### [Task brief]
Write out all of the records below again, swapping "coordinate pair" for "pair of numbers" wherever it appears and changing nothing else.

---------- Data shown

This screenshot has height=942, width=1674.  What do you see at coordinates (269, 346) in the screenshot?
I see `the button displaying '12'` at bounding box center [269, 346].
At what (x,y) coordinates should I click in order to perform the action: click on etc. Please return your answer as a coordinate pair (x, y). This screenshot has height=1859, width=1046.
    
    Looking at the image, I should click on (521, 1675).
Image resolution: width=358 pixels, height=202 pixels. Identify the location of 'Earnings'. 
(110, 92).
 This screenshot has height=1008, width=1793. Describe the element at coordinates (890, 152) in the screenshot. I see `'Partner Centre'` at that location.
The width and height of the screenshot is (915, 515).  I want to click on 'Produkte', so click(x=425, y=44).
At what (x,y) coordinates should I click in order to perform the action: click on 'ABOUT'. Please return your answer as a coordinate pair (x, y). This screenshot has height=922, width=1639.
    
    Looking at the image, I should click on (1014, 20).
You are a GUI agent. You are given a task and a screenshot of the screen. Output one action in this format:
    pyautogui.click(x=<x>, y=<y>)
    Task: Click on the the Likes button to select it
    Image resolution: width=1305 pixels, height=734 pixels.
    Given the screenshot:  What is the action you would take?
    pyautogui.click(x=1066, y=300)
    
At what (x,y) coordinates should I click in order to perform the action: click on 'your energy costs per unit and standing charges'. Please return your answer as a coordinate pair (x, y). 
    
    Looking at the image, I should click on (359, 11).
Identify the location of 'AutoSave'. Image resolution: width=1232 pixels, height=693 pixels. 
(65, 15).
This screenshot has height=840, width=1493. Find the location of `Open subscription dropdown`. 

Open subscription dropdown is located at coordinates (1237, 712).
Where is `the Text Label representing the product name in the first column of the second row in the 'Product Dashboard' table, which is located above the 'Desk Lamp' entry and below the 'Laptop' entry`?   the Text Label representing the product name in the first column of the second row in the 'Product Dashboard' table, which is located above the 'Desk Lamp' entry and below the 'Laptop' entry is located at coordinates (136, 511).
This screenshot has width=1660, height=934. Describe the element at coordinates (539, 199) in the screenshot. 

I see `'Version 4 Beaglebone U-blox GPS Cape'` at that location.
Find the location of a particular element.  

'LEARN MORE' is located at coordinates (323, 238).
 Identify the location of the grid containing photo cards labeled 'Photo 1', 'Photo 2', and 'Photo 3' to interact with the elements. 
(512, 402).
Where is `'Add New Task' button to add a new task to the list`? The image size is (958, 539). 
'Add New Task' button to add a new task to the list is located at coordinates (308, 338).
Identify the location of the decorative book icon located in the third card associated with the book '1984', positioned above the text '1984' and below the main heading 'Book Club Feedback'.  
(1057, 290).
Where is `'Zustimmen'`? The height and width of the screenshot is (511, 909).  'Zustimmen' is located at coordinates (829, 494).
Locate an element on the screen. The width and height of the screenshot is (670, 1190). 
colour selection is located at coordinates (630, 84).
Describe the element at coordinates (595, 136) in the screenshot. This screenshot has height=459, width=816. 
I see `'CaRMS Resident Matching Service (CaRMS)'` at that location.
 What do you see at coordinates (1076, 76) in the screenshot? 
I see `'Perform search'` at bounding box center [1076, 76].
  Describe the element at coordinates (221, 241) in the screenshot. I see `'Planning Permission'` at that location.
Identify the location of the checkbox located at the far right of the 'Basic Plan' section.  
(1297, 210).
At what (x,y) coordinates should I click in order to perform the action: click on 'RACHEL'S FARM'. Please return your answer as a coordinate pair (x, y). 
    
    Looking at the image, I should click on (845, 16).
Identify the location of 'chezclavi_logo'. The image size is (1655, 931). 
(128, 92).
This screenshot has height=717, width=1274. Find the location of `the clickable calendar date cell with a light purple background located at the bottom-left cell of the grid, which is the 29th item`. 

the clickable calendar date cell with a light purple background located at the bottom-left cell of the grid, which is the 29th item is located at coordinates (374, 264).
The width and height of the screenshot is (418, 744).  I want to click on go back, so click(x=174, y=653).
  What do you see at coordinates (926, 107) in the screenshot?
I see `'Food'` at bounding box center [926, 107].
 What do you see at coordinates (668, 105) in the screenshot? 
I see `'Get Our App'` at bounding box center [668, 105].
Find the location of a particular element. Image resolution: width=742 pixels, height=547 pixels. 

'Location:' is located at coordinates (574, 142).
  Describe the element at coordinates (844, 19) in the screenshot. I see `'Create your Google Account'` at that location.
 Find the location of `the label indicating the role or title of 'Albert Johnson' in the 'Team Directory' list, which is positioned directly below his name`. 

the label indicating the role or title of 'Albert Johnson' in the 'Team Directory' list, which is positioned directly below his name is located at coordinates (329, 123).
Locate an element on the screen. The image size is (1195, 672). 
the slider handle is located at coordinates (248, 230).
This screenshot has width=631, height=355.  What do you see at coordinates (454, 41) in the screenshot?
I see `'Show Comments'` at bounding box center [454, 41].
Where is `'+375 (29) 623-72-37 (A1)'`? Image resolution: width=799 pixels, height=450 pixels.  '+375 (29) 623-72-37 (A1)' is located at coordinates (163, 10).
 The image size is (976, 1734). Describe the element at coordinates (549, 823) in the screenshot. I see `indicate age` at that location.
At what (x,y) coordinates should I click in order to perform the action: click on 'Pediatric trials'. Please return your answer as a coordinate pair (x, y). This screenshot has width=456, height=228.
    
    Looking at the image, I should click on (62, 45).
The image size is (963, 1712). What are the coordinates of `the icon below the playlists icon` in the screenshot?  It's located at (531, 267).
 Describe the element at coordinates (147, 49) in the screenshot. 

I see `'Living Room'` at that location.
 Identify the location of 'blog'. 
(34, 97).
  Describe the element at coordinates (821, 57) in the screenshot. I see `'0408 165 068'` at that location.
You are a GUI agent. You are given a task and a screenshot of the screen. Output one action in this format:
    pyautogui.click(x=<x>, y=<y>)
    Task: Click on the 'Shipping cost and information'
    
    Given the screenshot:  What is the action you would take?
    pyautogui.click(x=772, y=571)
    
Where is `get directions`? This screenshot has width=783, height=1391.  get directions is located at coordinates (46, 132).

--------------------

### [Correct answer]
This screenshot has height=942, width=1674.  What do you see at coordinates (269, 346) in the screenshot?
I see `the button displaying '12'` at bounding box center [269, 346].
At what (x,y) coordinates should I click in order to perform the action: click on etc. Please return your answer as a pair of numbers (x, y). This screenshot has height=1859, width=1046.
    
    Looking at the image, I should click on (521, 1675).
Image resolution: width=358 pixels, height=202 pixels. Identify the location of 'Earnings'. 
(110, 92).
 This screenshot has height=1008, width=1793. Describe the element at coordinates (890, 152) in the screenshot. I see `'Partner Centre'` at that location.
The width and height of the screenshot is (915, 515).  I want to click on 'Produkte', so click(x=425, y=44).
At what (x,y) coordinates should I click in order to perform the action: click on 'ABOUT'. Please return your answer as a pair of numbers (x, y). This screenshot has height=922, width=1639.
    
    Looking at the image, I should click on (1014, 20).
You are a GUI agent. You are given a task and a screenshot of the screen. Output one action in this format:
    pyautogui.click(x=<x>, y=<y>)
    Task: Click on the the Likes button to select it
    Image resolution: width=1305 pixels, height=734 pixels.
    Given the screenshot:  What is the action you would take?
    pyautogui.click(x=1066, y=300)
    
At what (x,y) coordinates should I click in order to perform the action: click on 'your energy costs per unit and standing charges'. Please return your answer as a pair of numbers (x, y). 
    
    Looking at the image, I should click on (359, 11).
Identify the location of 'AutoSave'. Image resolution: width=1232 pixels, height=693 pixels. 
(65, 15).
This screenshot has height=840, width=1493. Find the location of `Open subscription dropdown`. 

Open subscription dropdown is located at coordinates (1237, 712).
Where is `the Text Label representing the product name in the first column of the second row in the 'Product Dashboard' table, which is located above the 'Desk Lamp' entry and below the 'Laptop' entry`?   the Text Label representing the product name in the first column of the second row in the 'Product Dashboard' table, which is located above the 'Desk Lamp' entry and below the 'Laptop' entry is located at coordinates (136, 511).
This screenshot has width=1660, height=934. Describe the element at coordinates (539, 199) in the screenshot. 

I see `'Version 4 Beaglebone U-blox GPS Cape'` at that location.
Find the location of a particular element.  

'LEARN MORE' is located at coordinates (323, 238).
 Identify the location of the grid containing photo cards labeled 'Photo 1', 'Photo 2', and 'Photo 3' to interact with the elements. 
(512, 402).
Where is `'Add New Task' button to add a new task to the list`? The image size is (958, 539). 
'Add New Task' button to add a new task to the list is located at coordinates (308, 338).
Identify the location of the decorative book icon located in the third card associated with the book '1984', positioned above the text '1984' and below the main heading 'Book Club Feedback'.  
(1057, 290).
Where is `'Zustimmen'`? The height and width of the screenshot is (511, 909).  'Zustimmen' is located at coordinates (829, 494).
Locate an element on the screen. The width and height of the screenshot is (670, 1190). 
colour selection is located at coordinates (630, 84).
Describe the element at coordinates (595, 136) in the screenshot. This screenshot has height=459, width=816. 
I see `'CaRMS Resident Matching Service (CaRMS)'` at that location.
 What do you see at coordinates (1076, 76) in the screenshot? 
I see `'Perform search'` at bounding box center [1076, 76].
  Describe the element at coordinates (221, 241) in the screenshot. I see `'Planning Permission'` at that location.
Identify the location of the checkbox located at the far right of the 'Basic Plan' section.  
(1297, 210).
At what (x,y) coordinates should I click in order to perform the action: click on 'RACHEL'S FARM'. Please return your answer as a pair of numbers (x, y). 
    
    Looking at the image, I should click on (845, 16).
Identify the location of 'chezclavi_logo'. The image size is (1655, 931). 
(128, 92).
This screenshot has height=717, width=1274. Find the location of `the clickable calendar date cell with a light purple background located at the bottom-left cell of the grid, which is the 29th item`. 

the clickable calendar date cell with a light purple background located at the bottom-left cell of the grid, which is the 29th item is located at coordinates (374, 264).
The width and height of the screenshot is (418, 744).  I want to click on go back, so click(x=174, y=653).
  What do you see at coordinates (926, 107) in the screenshot?
I see `'Food'` at bounding box center [926, 107].
 What do you see at coordinates (668, 105) in the screenshot? 
I see `'Get Our App'` at bounding box center [668, 105].
Find the location of a particular element. Image resolution: width=742 pixels, height=547 pixels. 

'Location:' is located at coordinates (574, 142).
  Describe the element at coordinates (844, 19) in the screenshot. I see `'Create your Google Account'` at that location.
 Find the location of `the label indicating the role or title of 'Albert Johnson' in the 'Team Directory' list, which is positioned directly below his name`. 

the label indicating the role or title of 'Albert Johnson' in the 'Team Directory' list, which is positioned directly below his name is located at coordinates (329, 123).
Locate an element on the screen. The image size is (1195, 672). 
the slider handle is located at coordinates (248, 230).
This screenshot has width=631, height=355.  What do you see at coordinates (454, 41) in the screenshot?
I see `'Show Comments'` at bounding box center [454, 41].
Where is `'+375 (29) 623-72-37 (A1)'`? Image resolution: width=799 pixels, height=450 pixels.  '+375 (29) 623-72-37 (A1)' is located at coordinates (163, 10).
 The image size is (976, 1734). Describe the element at coordinates (549, 823) in the screenshot. I see `indicate age` at that location.
At what (x,y) coordinates should I click in order to perform the action: click on 'Pediatric trials'. Please return your answer as a pair of numbers (x, y). This screenshot has width=456, height=228.
    
    Looking at the image, I should click on (62, 45).
The image size is (963, 1712). What are the coordinates of `the icon below the playlists icon` in the screenshot?  It's located at (531, 267).
 Describe the element at coordinates (147, 49) in the screenshot. 

I see `'Living Room'` at that location.
 Identify the location of 'blog'. 
(34, 97).
  Describe the element at coordinates (821, 57) in the screenshot. I see `'0408 165 068'` at that location.
You are a GUI agent. You are given a task and a screenshot of the screen. Output one action in this format:
    pyautogui.click(x=<x>, y=<y>)
    Task: Click on the 'Shipping cost and information'
    
    Given the screenshot:  What is the action you would take?
    pyautogui.click(x=772, y=571)
    
Where is `get directions`? This screenshot has width=783, height=1391.  get directions is located at coordinates (46, 132).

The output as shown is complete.